We eat pie and drink coffee, and hang around the house and just enjoy time together. Don picks up one of his guitars and sits on the couch and begins strumming it. “Thank you for keeping these around,” he says to both me and Nick. “And it’s okay if you never learn to play. I know you don’t have the patience for it. You get too frustrated with yourself and then it’s not fun for you, so why do it? Only do it if it gives you peace. Not if it stresses you out. Okay?” “Okay”, I respond lightly, thinking to myself that I still really want to learn how to play guitar on HIS guitars, dammit! But also, it’s nice to know that the pressure to learn guitar is not coming from Don – it’s coming from me, and only me.
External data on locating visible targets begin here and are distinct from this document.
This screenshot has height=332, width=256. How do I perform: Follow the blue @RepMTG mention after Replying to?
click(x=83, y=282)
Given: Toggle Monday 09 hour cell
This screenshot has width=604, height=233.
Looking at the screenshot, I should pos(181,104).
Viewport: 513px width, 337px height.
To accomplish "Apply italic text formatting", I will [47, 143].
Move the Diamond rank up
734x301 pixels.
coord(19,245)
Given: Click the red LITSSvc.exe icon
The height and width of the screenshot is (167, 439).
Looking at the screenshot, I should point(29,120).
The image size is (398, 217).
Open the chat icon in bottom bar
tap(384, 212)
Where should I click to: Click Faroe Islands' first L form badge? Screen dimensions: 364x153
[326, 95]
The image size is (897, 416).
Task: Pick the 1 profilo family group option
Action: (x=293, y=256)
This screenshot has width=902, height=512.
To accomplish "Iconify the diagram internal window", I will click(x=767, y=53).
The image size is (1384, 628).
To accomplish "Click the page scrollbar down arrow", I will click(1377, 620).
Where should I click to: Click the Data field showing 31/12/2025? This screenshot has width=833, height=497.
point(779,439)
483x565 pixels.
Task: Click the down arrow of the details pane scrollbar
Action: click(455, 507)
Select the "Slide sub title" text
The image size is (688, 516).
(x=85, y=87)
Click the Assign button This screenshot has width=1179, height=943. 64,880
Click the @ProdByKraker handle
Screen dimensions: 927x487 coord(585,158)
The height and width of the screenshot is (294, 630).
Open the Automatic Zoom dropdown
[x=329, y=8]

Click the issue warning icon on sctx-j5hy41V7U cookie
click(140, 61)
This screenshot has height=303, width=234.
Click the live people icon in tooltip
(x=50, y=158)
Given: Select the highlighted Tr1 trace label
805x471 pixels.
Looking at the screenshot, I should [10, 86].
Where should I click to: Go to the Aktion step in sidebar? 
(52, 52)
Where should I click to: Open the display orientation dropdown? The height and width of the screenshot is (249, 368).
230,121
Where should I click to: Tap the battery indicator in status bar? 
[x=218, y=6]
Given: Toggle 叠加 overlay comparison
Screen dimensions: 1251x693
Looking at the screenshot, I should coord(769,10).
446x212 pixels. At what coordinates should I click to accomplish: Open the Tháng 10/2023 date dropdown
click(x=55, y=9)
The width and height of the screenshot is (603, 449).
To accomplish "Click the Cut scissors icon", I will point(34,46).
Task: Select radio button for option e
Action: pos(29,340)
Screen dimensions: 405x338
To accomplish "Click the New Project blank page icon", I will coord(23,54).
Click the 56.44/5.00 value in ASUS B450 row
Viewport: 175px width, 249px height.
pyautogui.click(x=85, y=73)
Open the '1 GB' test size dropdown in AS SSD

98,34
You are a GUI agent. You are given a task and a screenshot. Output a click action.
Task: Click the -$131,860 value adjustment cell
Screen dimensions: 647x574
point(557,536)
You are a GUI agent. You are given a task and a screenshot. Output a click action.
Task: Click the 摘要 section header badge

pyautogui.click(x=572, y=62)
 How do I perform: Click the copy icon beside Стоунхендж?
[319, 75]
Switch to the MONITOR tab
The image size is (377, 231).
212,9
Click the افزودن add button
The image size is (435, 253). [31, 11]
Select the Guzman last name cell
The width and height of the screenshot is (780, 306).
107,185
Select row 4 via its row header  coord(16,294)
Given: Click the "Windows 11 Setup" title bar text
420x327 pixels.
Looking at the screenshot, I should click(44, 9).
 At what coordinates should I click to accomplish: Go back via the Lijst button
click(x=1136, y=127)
Don takes a look around the house and nods approvingly at several things; including the angel light that stays on 24/7 in his honor, on a shelf with the folded and framed American flag that the Air Force gave me at his funeral. Two photos of both Nick and then his son Nicholas in their military days, are on the wall behind the shelf. The three men exchange knowing glances, then talk a little shop about the Air Force; joking around about Okinawa, life on base, and some other things. Then Nick and Don talk about music, and they talk with the ease and comfort of old friends. I smile as I look on, happy in the idea that I always thought that if they knew each other in some crazy other world, they would be the best of friends.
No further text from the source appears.